Both the Port and the Greater Ohio Policy Center are participants in the first national community of practice established by the Lincoln Institute’s Accelerating Community Investment initiative (ACI), which seeks to mobilize investment in low- and moderate-income communities and bring new partners to the community investment ecosystem.
“Building stronger community investment ecosystems is essential for achieving more equitable redevelopment in places across the nation,” says Robert J. “R.J.” McGrail, senior research fellow at the Lincoln Institute and director of the ACI initiative. “This work is especially important now, when low-income and moderate-income communities are facing new challenges from deep-pocketed institutional investors.”
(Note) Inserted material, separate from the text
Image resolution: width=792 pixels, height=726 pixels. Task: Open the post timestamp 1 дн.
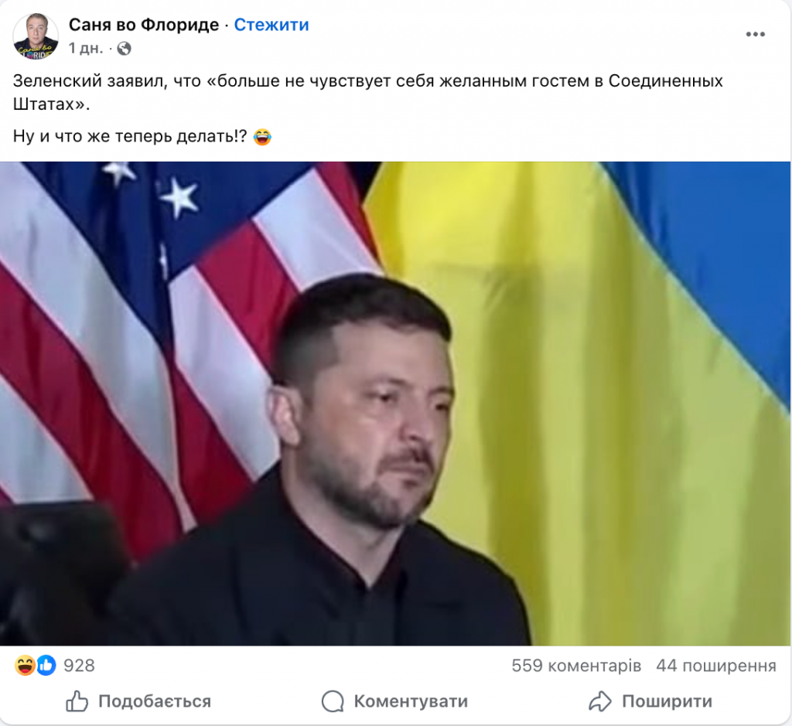click(85, 48)
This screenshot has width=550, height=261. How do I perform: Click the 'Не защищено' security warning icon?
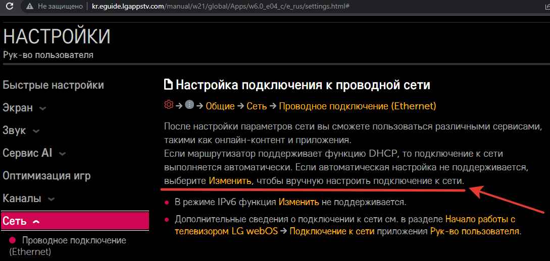(30, 7)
The staff at the Port had long been aware of the increasing presence of outside investors in the local housing market. In early 2021, they decided to do some digging. By analyzing property records from the Hamilton County Auditor’s office, the Port discovered that institutional investors owned more than 4,000 homes in the area. As was the case in cities across the country, many single-family homes that had been registered as owner-occupied a decade earlier were now listed as rental properties.
Further research also confirmed a troubling suspicion: an opaque connection seemed to exist among the most negligent property owners. The Port team was able to map networks of limited liability corporations (LLCs), many of which were related to just a few central entities. In some cases, properties were transferred between LLCs multiple times a year. These investor-owned properties were primarily concentrated in low- to moderate-income neighborhoods.
The Port created this map in 2021 to illustrate the outsized influence of institutional investors in Hamilton County. Credit: Port of Greater Cincinnati Development Authority.
The Port staff and board were still digesting this information when a call came from Colliers, which was managing a portfolio of foreclosed rental homes. The properties had most recently been owned by Raineth Housing, an institutional investor based in Los Angeles that had gained local notoriety for being delinquent on its property taxes and neglecting maintenance to the point where its properties had become, in the words of a lawsuit filed by the city in 2019, a “public nuisance.” Now they were going up for sale. Would the Port want to bid on them?
“My deep conviction is that we should use the powers and expertise of this agency to make the biggest positive impact we possibly can,” said Laura Brunner, president and CEO of the Port. “So when we were suddenly faced with the opportunity to do something that was possible and where, in this case, we saw a moral imperative to act, there was no chance in the world that we would say no.”
Putting a Plan Together
Neither the Port’s budget nor its strategic plan included the acquisition of nearly 200 occupied single-family homes, so the staff had to move swiftly to pull together a bid. After securing informal support from the Port’s board, Brunner and her team met with more than a dozen area organizations active in the housing space to confirm that what the Port wanted to do made sense from their respective positions in the community. Those groups included the Legal Aid Society of Greater Cincinnati, the nonprofit community development corporation Price Hill Will, the Cincinnati Metropolitan Housing Authority, the Home Ownership Center of Greater Cincinnati, and Working in Neighborhoods, a nonprofit founded by the Catholic community Sisters of Charity.